If appropriate given her overall health status, she should be referred to a reproductive endocrinologist to determine her ovarian function and possible treatment options. However, it will still be more than 1 year before completion of her hormone therapy with tamoxifen. In the event that conception of a biologic child is not possible, other treatment options such as donor oocytes or embryos may be a viable option. Adoption is also an option for women unable to conceive.

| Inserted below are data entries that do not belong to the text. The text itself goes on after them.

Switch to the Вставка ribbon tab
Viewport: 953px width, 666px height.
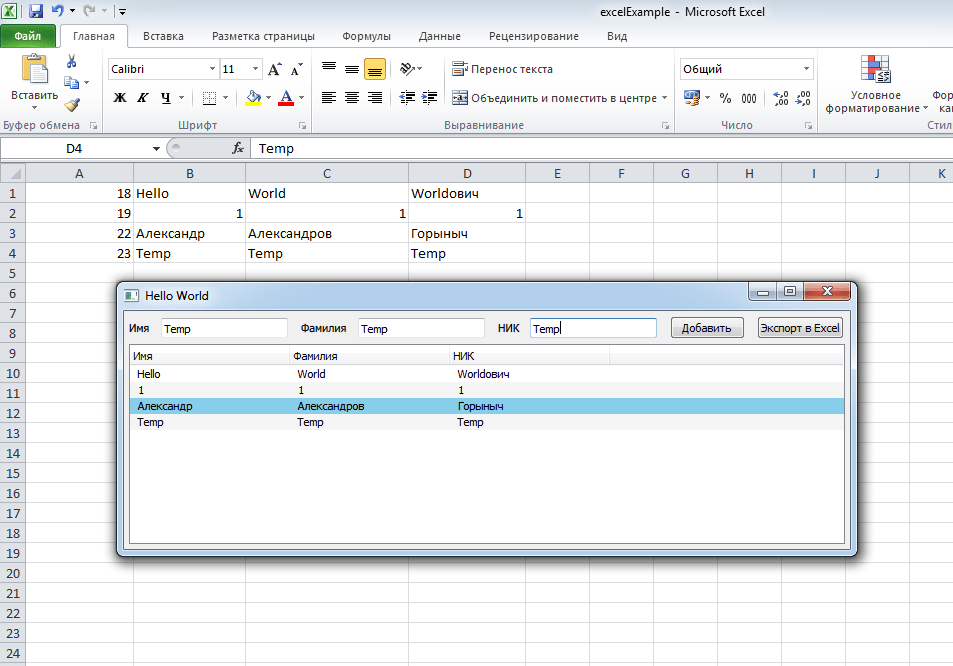pos(163,35)
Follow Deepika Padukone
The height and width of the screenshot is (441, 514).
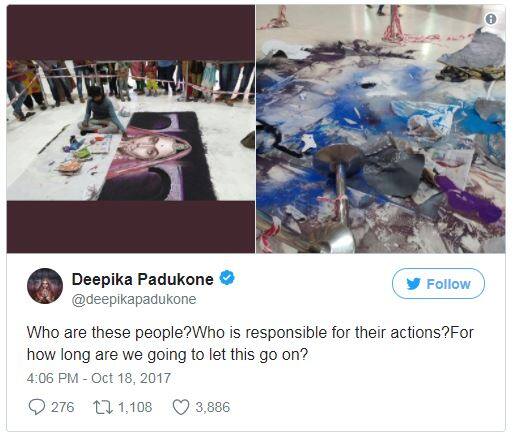(438, 284)
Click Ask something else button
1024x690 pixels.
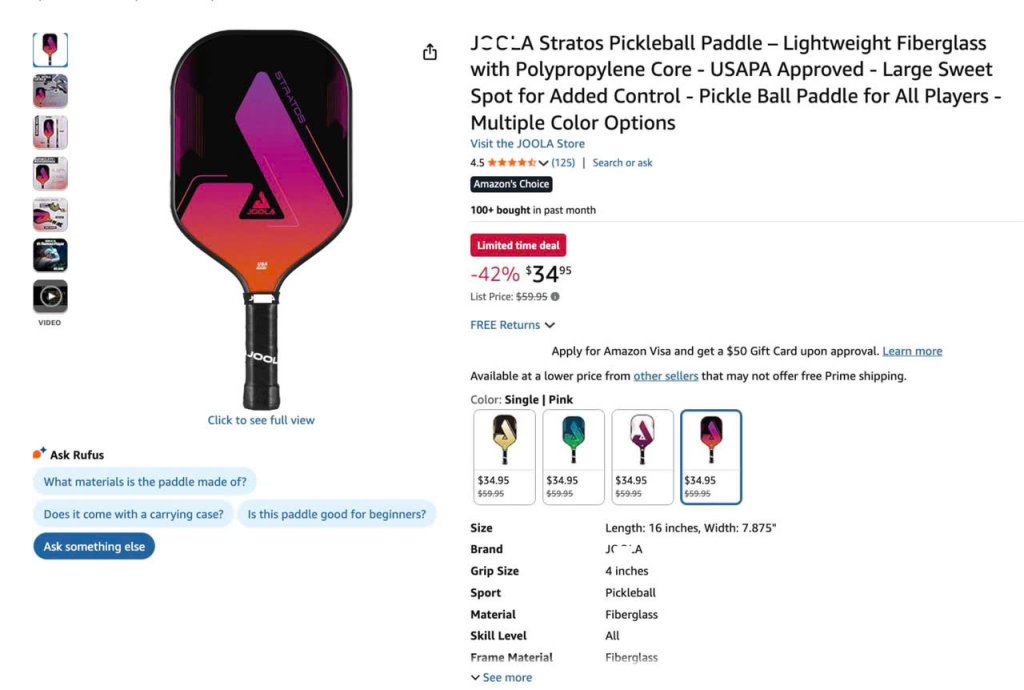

It is possible that some women fail to recall a discussion with their healthcare providers about treatment-related infertility and fertility preservation because they were overwhelmed by the diagnosis of cancer and the multitude of decisions that have to be made in a very short period of time. For this reason, nurses need to reinforce key points and ask questions to ensure understanding. It is also possible, however, that some women were not advised appropriately. In either case, the result is the same: unexpected infertility following treatment. Unfortunately, little can be done to restore lost fertility.
Nurses providing care for young women diagnosed with cancer or young cancer survivors completing treatment need to be aware of fertility-preservation options both before and after treatment, along with the advantages and disadvantages of each. Nurses also need to be knowledgeable about the availability of fertility-preservation options in terms of access, acceptability, and cost. For example, if providing care to a young woman with limited resources living in rural Montana, the nurse needs to be aware that the patient may not be financially positioned to seek an experimental treatment in California. The same holds true with IVF, as each IVF treatment cycle costs approximately $12,000 and is not covered by most health insurance plans. Further, personal or cultural beliefs may limit fertility-preservation options.
The lack of viable options for fertility preservation (or conception) can have major psychosocial and developmental consequences for these young women.[10,19] For this reason, nurses need to aware of signs of emotional distress in these patients, and provide appropriate support. Some women may need to be referred for counseling.